### Exercise
Line by line, the data below should be set down unchanged, with images excluded.

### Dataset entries

****************

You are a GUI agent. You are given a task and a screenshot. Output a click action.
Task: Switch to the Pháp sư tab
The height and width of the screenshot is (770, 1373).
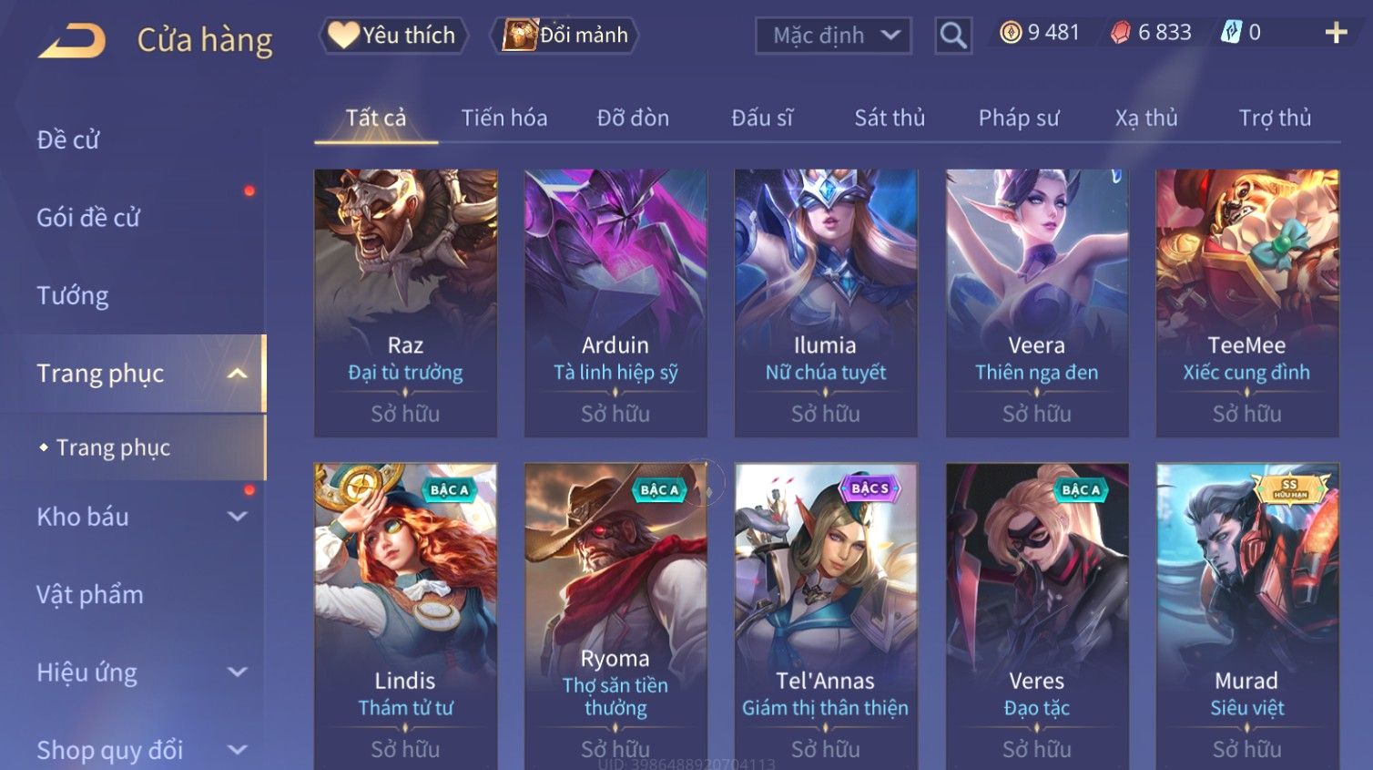pos(1019,118)
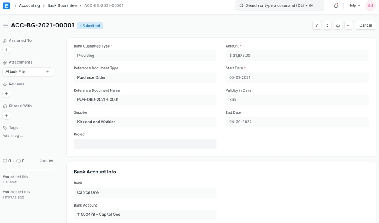The height and width of the screenshot is (223, 379).
Task: Navigate to Accounting breadcrumb
Action: coord(29,6)
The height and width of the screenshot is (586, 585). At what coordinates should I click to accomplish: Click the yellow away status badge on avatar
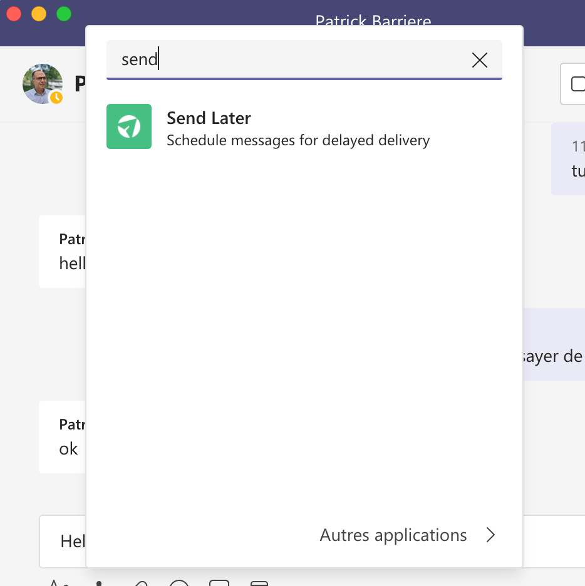coord(56,98)
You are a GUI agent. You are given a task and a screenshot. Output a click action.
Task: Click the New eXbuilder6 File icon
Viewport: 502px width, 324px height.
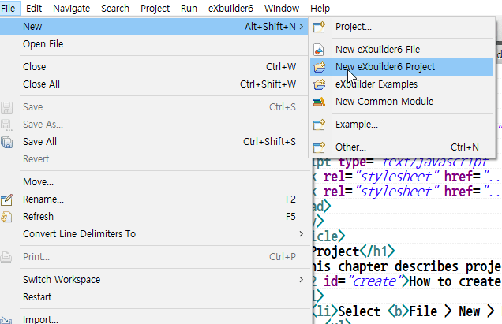tap(319, 50)
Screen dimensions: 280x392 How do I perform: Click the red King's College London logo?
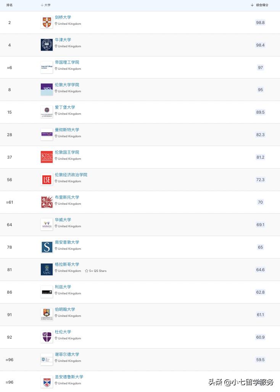(47, 157)
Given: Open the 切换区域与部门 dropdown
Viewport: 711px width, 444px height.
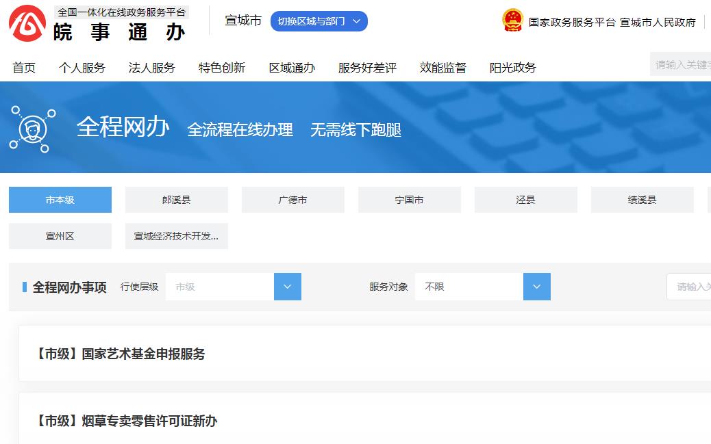Looking at the screenshot, I should coord(318,21).
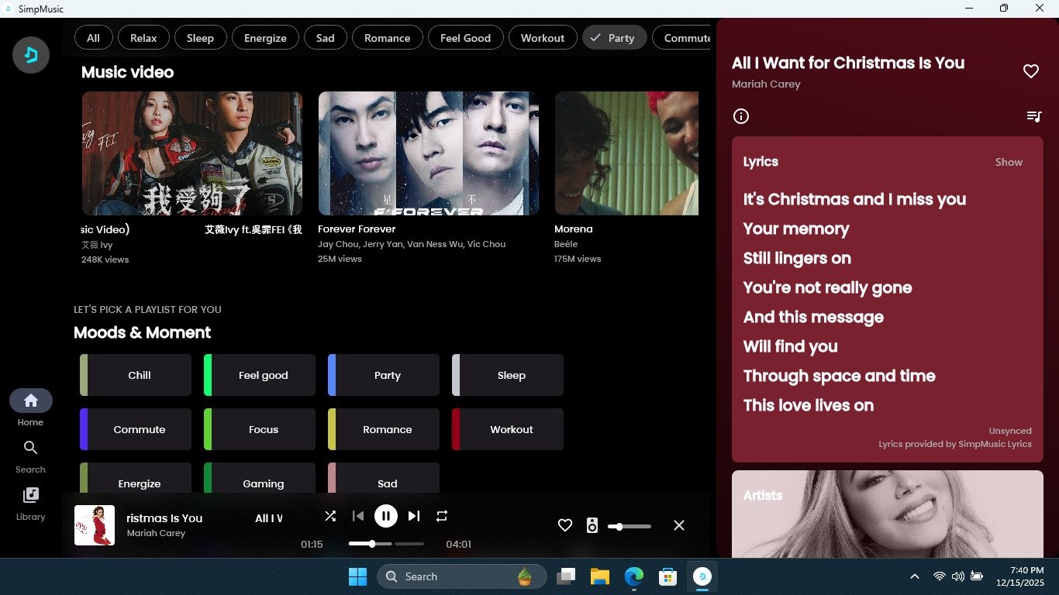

****************

### Answer
You are a GUI agent. You are given a task and a screenshot. Output a click action.
Task: Switch to the Pháp sư tab
The height and width of the screenshot is (770, 1373).
pos(1019,118)
The height and width of the screenshot is (223, 379).
Task: Navigate to Accounting breadcrumb
Action: coord(29,6)
The height and width of the screenshot is (586, 585). At what coordinates should I click to accomplish: Click the yellow away status badge on avatar
coord(56,98)
You are a GUI agent. You are given a task and a screenshot. Output a click action.
Task: Click the New eXbuilder6 File icon
Viewport: 502px width, 324px height.
tap(319, 50)
Screen dimensions: 280x392 How do I perform: Click the red King's College London logo?
(47, 157)
Given: Open the 切换区域与部门 dropdown
Viewport: 711px width, 444px height.
Looking at the screenshot, I should coord(318,21).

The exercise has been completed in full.